Yeah they keep pushing higher-level services, but the uptake of these is extremely limited. If you used something like SageMaker, which has an extremely high lock-in factor, it's probably because you're an old school company that don't know what you're doing and AWS held your developer's hand to get the Hello World-level app working, but at least you got your name printed in their case study materials of the project at the end.

I think OpenAI looks at AWS and thinks they can do better. And for their investors, they must do better. But in the end I think the commoditization of LLMs is already almost complete, and this is just a futile attempt to fight it.


100000000000%

Don’t be fooled by moving state management to somewhere other than your business logic unless it enables a novel use case (which these SDKs do not)

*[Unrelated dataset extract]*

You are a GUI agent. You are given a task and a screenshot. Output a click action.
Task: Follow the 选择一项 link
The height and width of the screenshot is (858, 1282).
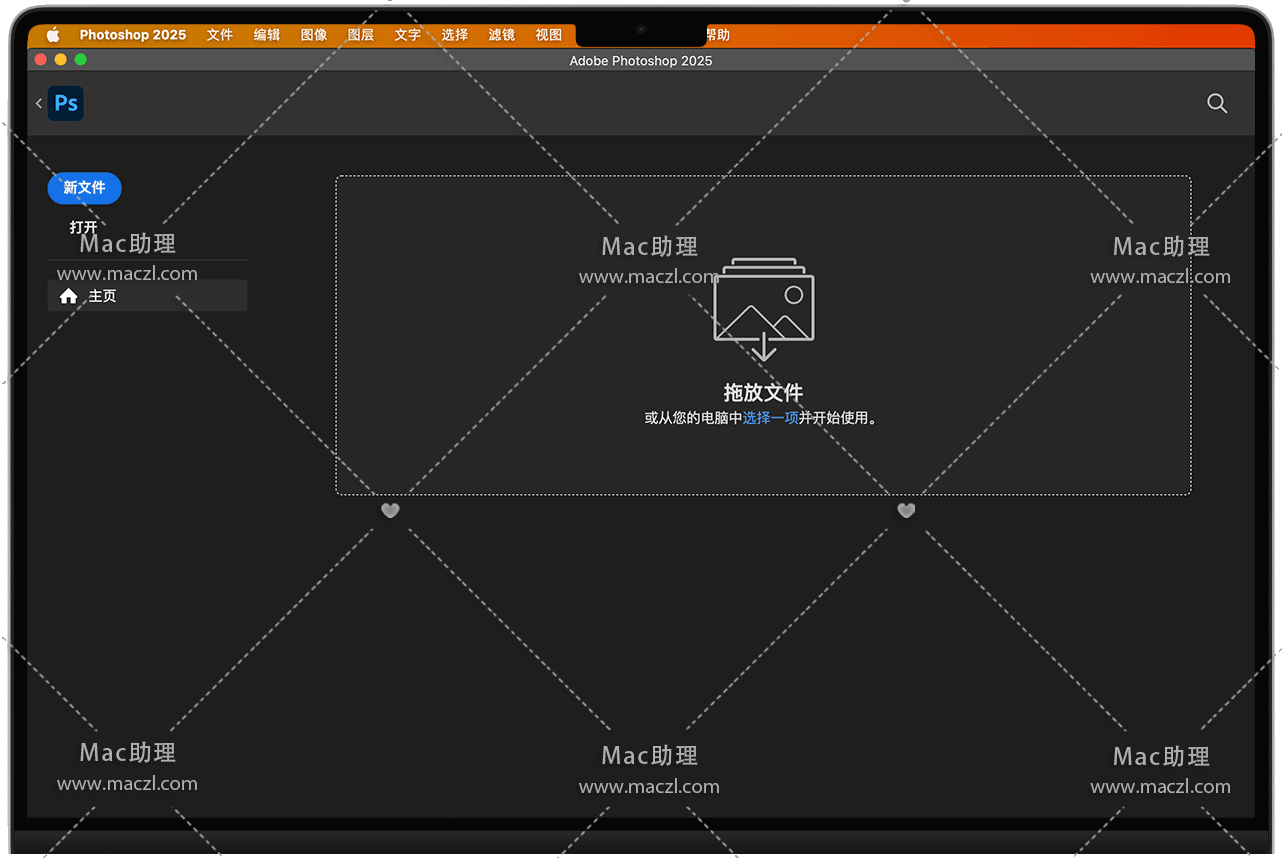tap(770, 418)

With that said, glad to see the agentic endpoints available but still going to be managing my state this way


outsourcing state to openai & co is great for them as vendor lock-in. the real money in AI will be business- and user-interfacing tools built on top of the vendors and it would be a terrible business decision to not abstract away from the model provider in the background and keep all private data under your domain, also from a data protection / legal point of view

i can understand them trying to prevent their business from becoming a commodity but i don't see that working out for them except for some short term buzz, but others will run with their ideas in domain specific applications


I just use OpenAI to help me build these "necessary" patterns against their own API. Why make me use some framework when the AI is the framework?


Speaking of string literals, I hate that the state of the art nowadays is to force you to format model inputs as a conversation with separate messages. Ever since OpenAI did that and discontinued the regular completions API it became nearly useless for me since I don't use LLMs for conversation. And because OpenAI is the Apple of LLMs, everyone else is copying that worthless chat messages abstraction and not providing normal completions as they should.

Don't get me wrong, chat completions are nice to have for certain use cases, but that being the only option makes me practically unable to use the model.


100%. I'll build the application, thanks.

But you can't expect them not to try.


I get the sense that these sorts of tools are more for power users than for software engineers with production AI experience.


Every manager I see now who gave up or was not a good coder is now chomping at the bit to use these tools


Not true. It’s impossible to find talent with experience in major agent frameworks like smolagents, autogen/ag2, crewAI.

I wish that there were tons of managers desperate to learn how to use these tools. I’m not seeing it!


The talent you speak of can be cultivated in house, but management never has the appetite for it.


The weak point in the OAI armor is SLAs.

So - are people forming relationships with OAI which include an SLA, and if so - what do those look like?